Research, 22: 142-48 (1988)). Combining the previous findings, the observation results of this test, and the results of the above-mentioned drug efficacy tests 1, 2, etc., pretreatment with EPC-K before ligation was
It is believed that the tissue that had been reversibly impaired was restored by blocking the secondary tissue damage caused by infiltrating neutrophils as the blood flow was restored.

[0038]

【Example】

[Example 1] Oral tablet EPC-K 100 mg Lactose 75 mg Starch 20 mg Polyethylene glycol 6000 5 mg The above ingredients are mixed by a conventional method to give 1 tablet. Sugar coating may be applied as necessary.
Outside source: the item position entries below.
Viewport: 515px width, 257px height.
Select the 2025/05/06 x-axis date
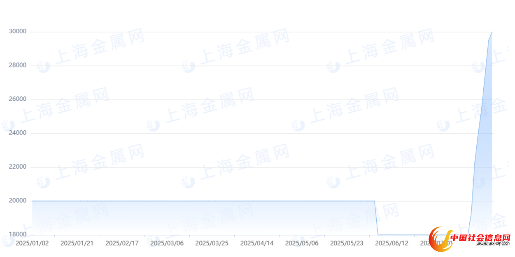302,243
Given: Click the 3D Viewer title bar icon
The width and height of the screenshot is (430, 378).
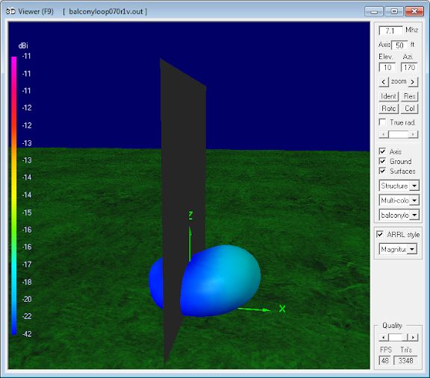Looking at the screenshot, I should (x=10, y=11).
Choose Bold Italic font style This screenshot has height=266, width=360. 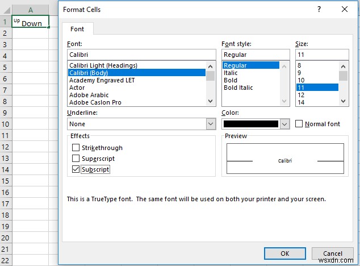(x=238, y=88)
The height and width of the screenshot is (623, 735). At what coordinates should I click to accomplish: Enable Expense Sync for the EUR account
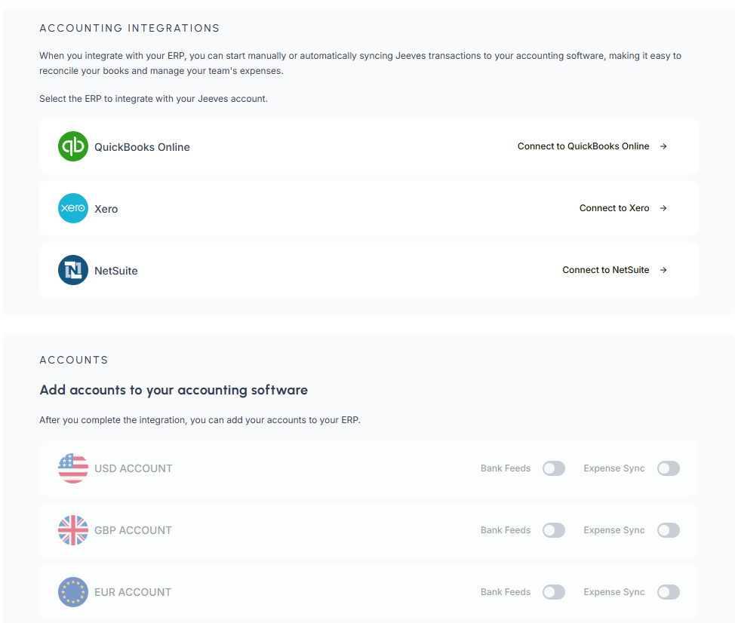[x=668, y=592]
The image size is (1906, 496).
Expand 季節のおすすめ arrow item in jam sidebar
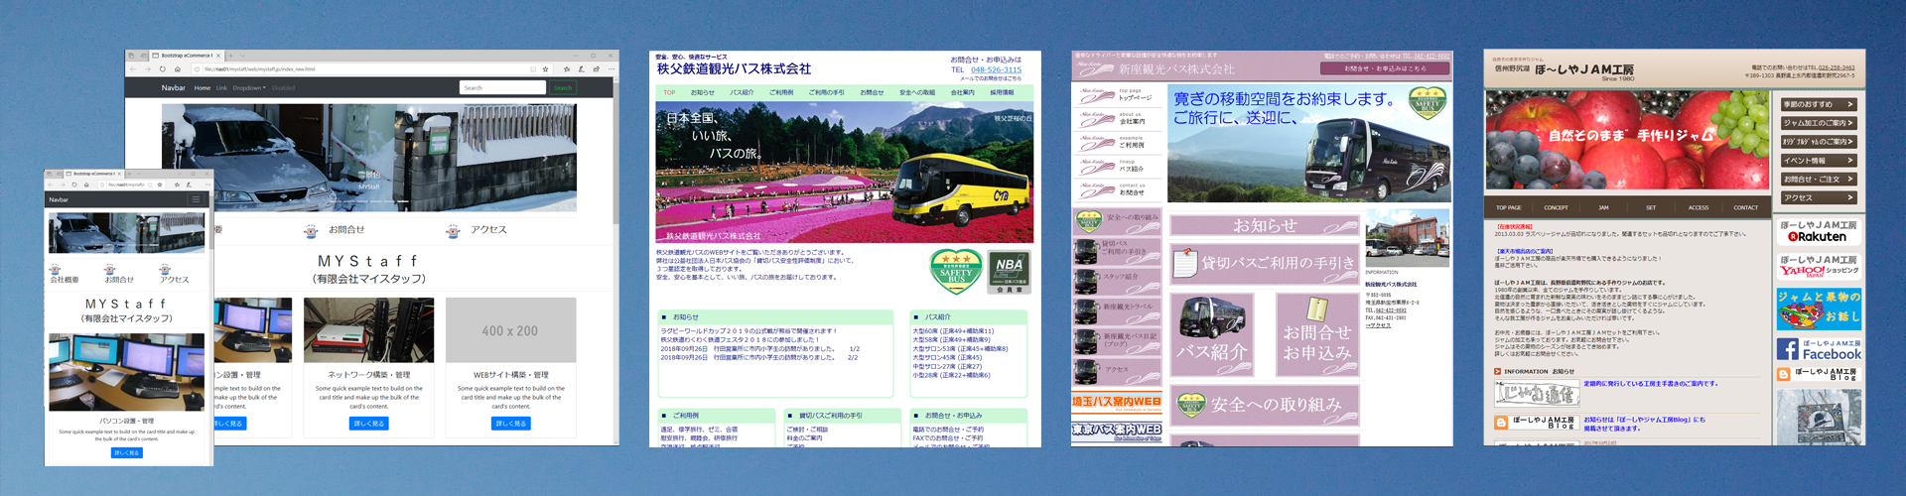click(1818, 104)
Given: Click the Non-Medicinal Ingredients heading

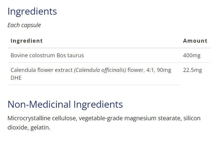Looking at the screenshot, I should click(65, 104).
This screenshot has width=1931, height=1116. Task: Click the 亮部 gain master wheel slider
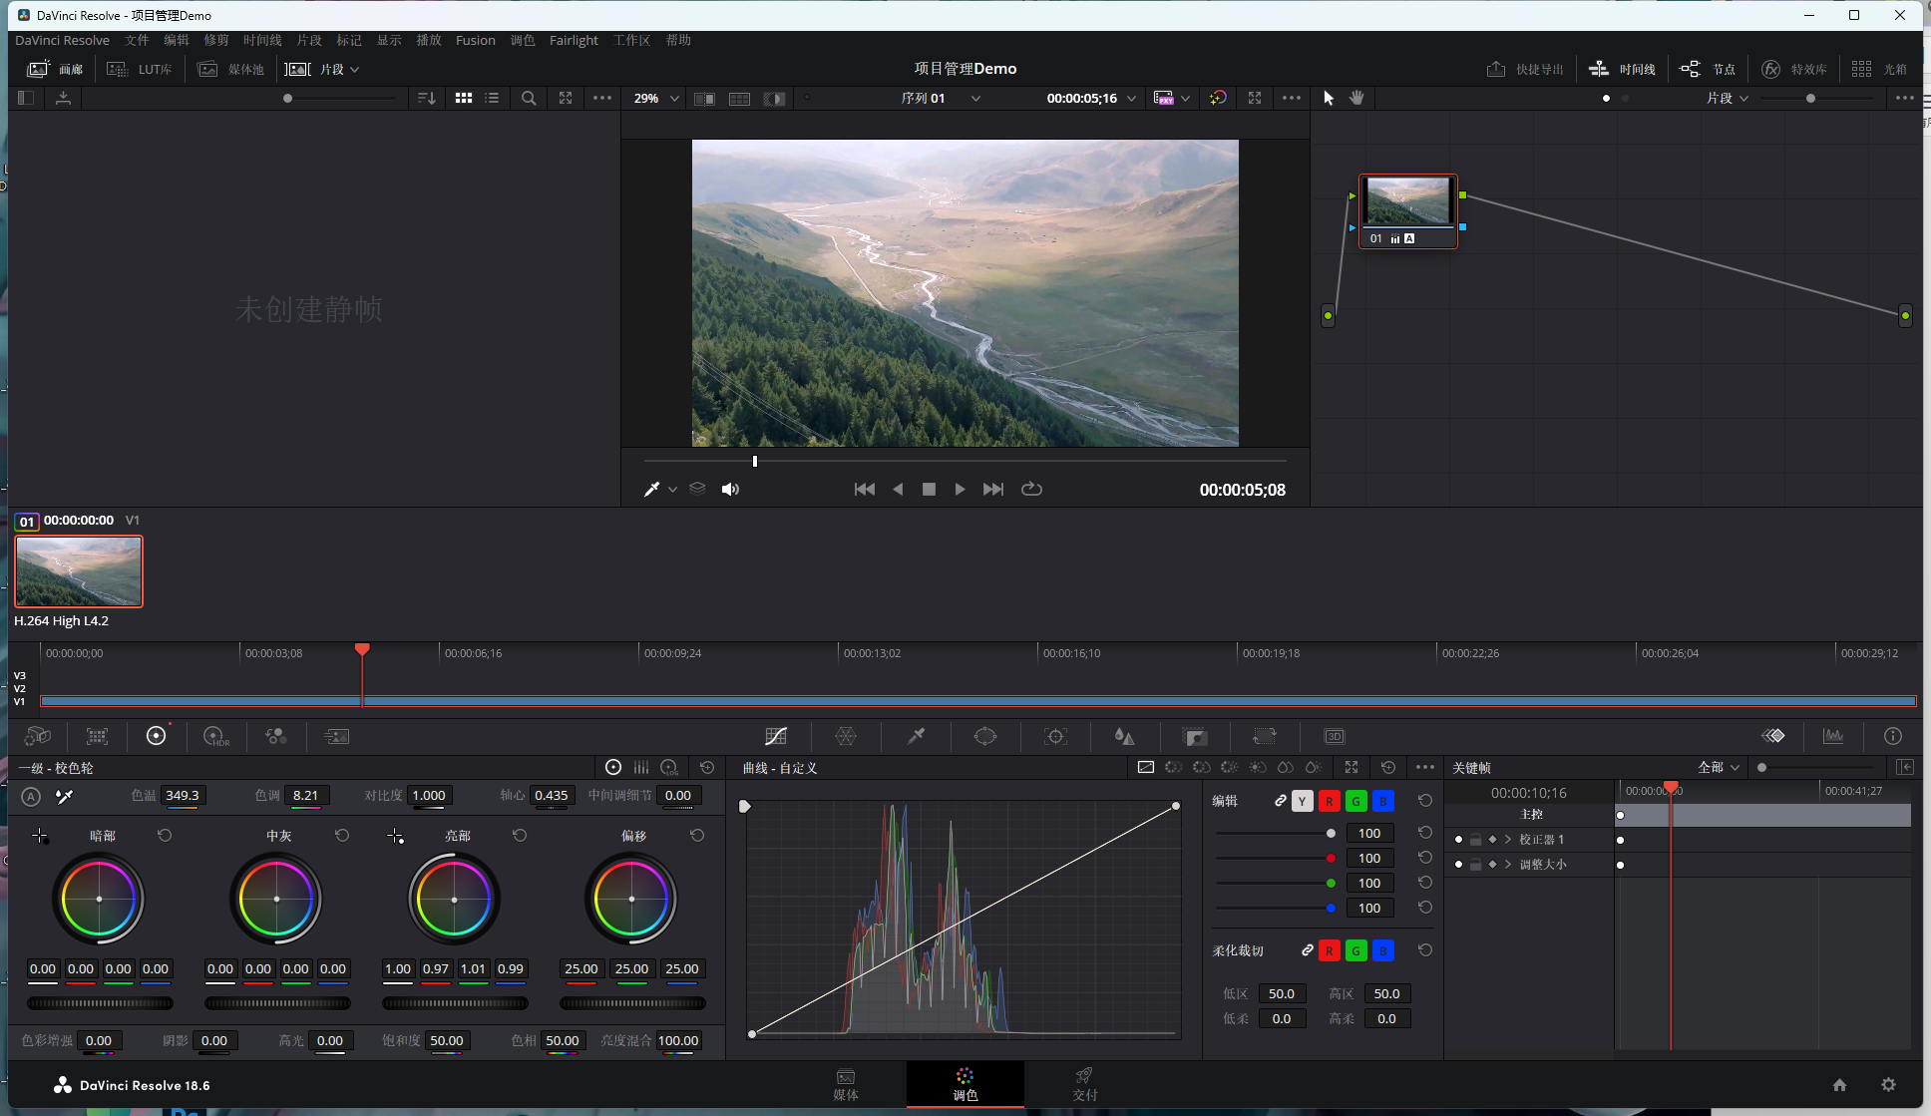coord(455,1003)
Example 2 Injection EPC-K 200 mg Mannitol 5.0 mg 1N sodium hydroxide Appropriate amount distilled water Total amount 100 ml The above components are mixed by a conventional method and sterile filtered. The filtrate is aseptically filled in glass ampoules in an amount of 5 ml each and the mixture is sealed to obtain an injection.
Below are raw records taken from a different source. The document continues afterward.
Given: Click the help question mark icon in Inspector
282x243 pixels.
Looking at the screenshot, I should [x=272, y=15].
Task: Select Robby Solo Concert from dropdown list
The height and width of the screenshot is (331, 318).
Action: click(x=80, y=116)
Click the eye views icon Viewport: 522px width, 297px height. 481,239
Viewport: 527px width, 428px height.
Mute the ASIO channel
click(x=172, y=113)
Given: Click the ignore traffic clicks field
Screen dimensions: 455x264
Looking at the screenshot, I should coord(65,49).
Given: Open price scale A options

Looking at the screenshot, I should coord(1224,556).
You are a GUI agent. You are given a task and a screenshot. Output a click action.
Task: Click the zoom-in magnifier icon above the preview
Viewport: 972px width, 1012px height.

[Brief description of drawings]

FIG. 1. Heart TTC after ligation of the left main coronary artery of the rat.
Time-dependent change in area of unstained area (displayed as mean ± mean deviation).

Claims (2)

[Claims] 1. The following formula: [In the formula, R ₁ and R ₂ are the same or different and each represents a hydrogen atom or a methyl group. ] The inhibitor of the secondary damage of the tissue by the leukocytes accompanying the restoration of blood flow to the tissue, which comprises the phosphodiester compound represented by the above or a pharmaceutically acceptable salt thereof. 2. The inhibitor according to claim 1, wherein the secondary damage to the tissue is necrosis of myocardial tissue.